PMCID: PMC3292667  NIHMSID: NIHMS319965  PMID: 22127934

Abstract

Dynamic Contrast Enhanced T1-Weighted MRI (DCE-T1) using the contrast agent (CA) Gd-DTPA was performed on ten patients with glioblastoma (GBM). Nested models with as many as three parameters were employed to estimate plasma volume (vp), or vp and forward vascular transfer constant (Ktrans), or vp, Ktrans, and the reverse vascular transfer constant (kep). These constituted Models 1, 2, and 3, respectively.

Model 1 predominated in normal non-leaky brain tissue, showing little or no leakage of CA. Model 3 predominated in regions associated with aggressive portions of the tumor, and Model 2 bordered Model 3 regions, showing leakage at reduced rates. In the patient sample, vp was about four times that of white matter in the enhancing part of the tumor. Ktrans varied by a factor of ten between the Model 2 (1.9 ×10−3 min−1) and Model 3 regions (1.9 ×10−2 min−1). The mean calculated interstitial space (Model 3) was 5.5%.

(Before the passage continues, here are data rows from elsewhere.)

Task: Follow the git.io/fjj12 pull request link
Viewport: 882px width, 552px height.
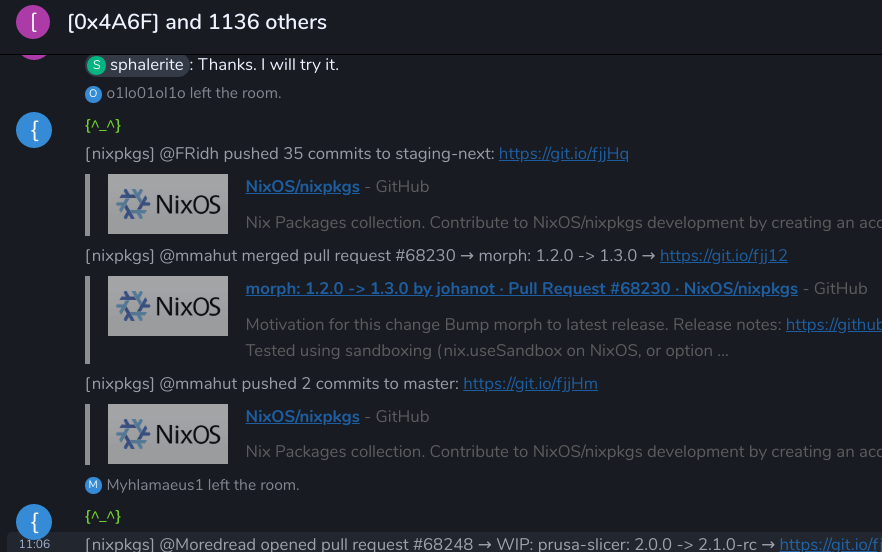Action: 723,255
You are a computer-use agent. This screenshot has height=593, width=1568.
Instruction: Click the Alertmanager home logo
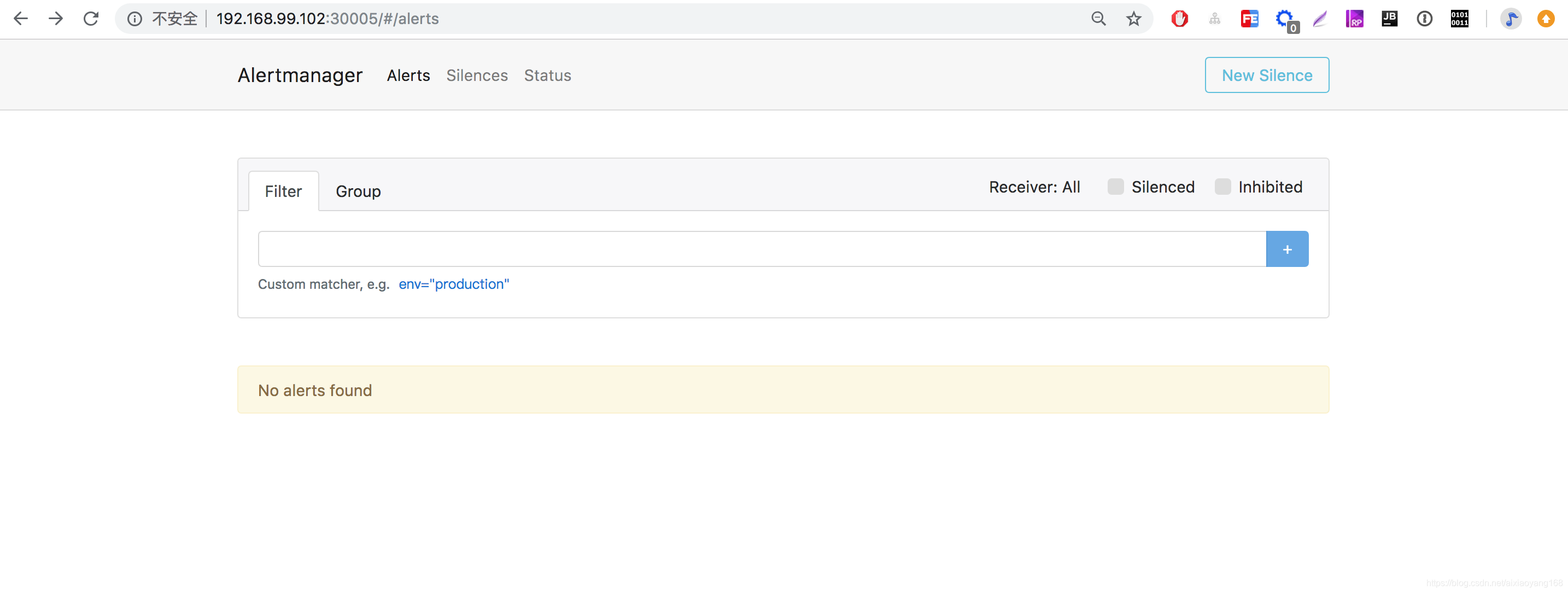300,75
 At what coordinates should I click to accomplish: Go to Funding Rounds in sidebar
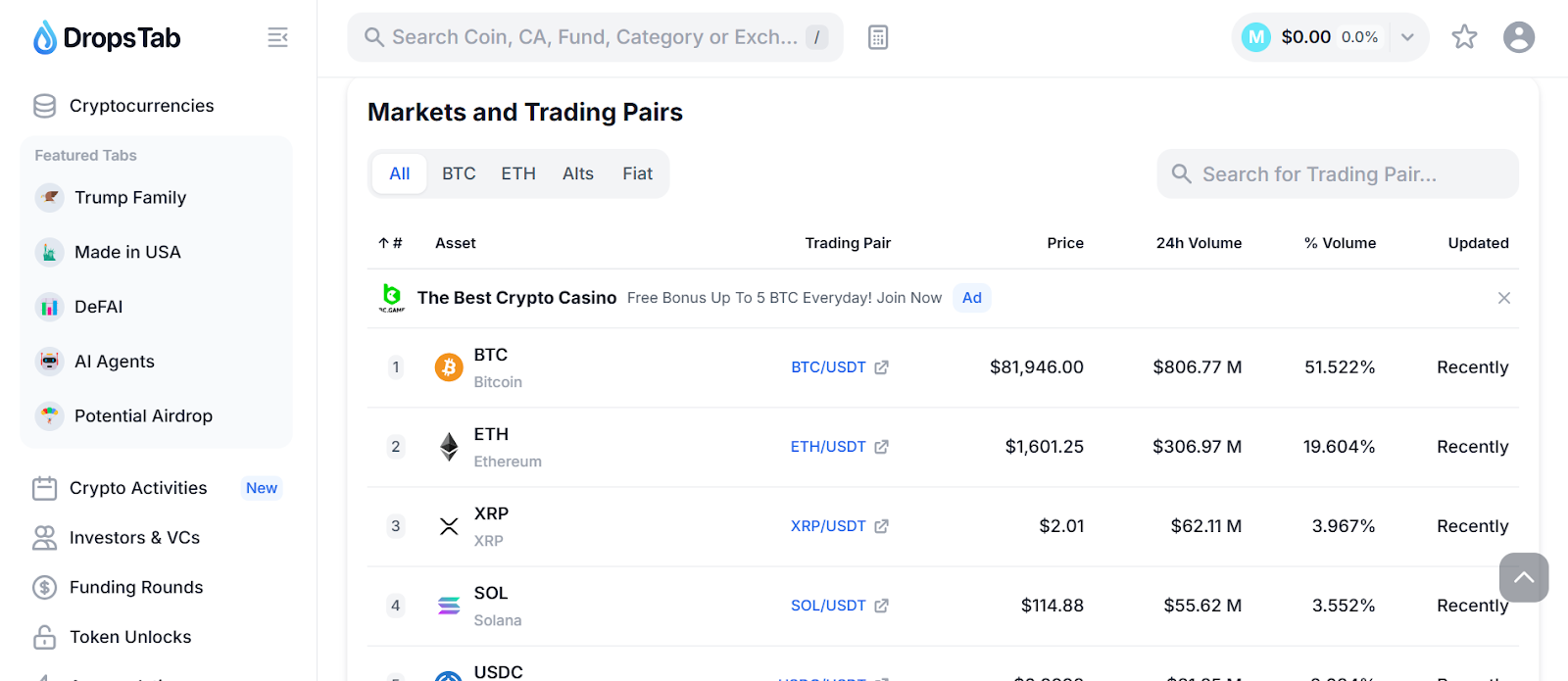(x=136, y=587)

In Model 3 regions, excellent curve fits were obtained to summarize concentration-time data (mean R2 = 0.99). We conclude that the three parameters of the Standard Model are sufficient to fit DCE-T1 data in GBM under the conditions of the experiment.

Introduction

In fitting models to measurements, parsimony is an accepted heuristic; the simplest model that fits the data is usually accepted as the best model. The parameters of the simplest acceptable model are then taken as best summarizing the behavior of the system under study. One commonly used discriminant between models is the F-test. If nested models can be described, F-tests can be employed in a comparison of successively more complex models. This allows a reliable selection of the model and model parameters best fitted to the data, given the available signal-to-noise (S/N).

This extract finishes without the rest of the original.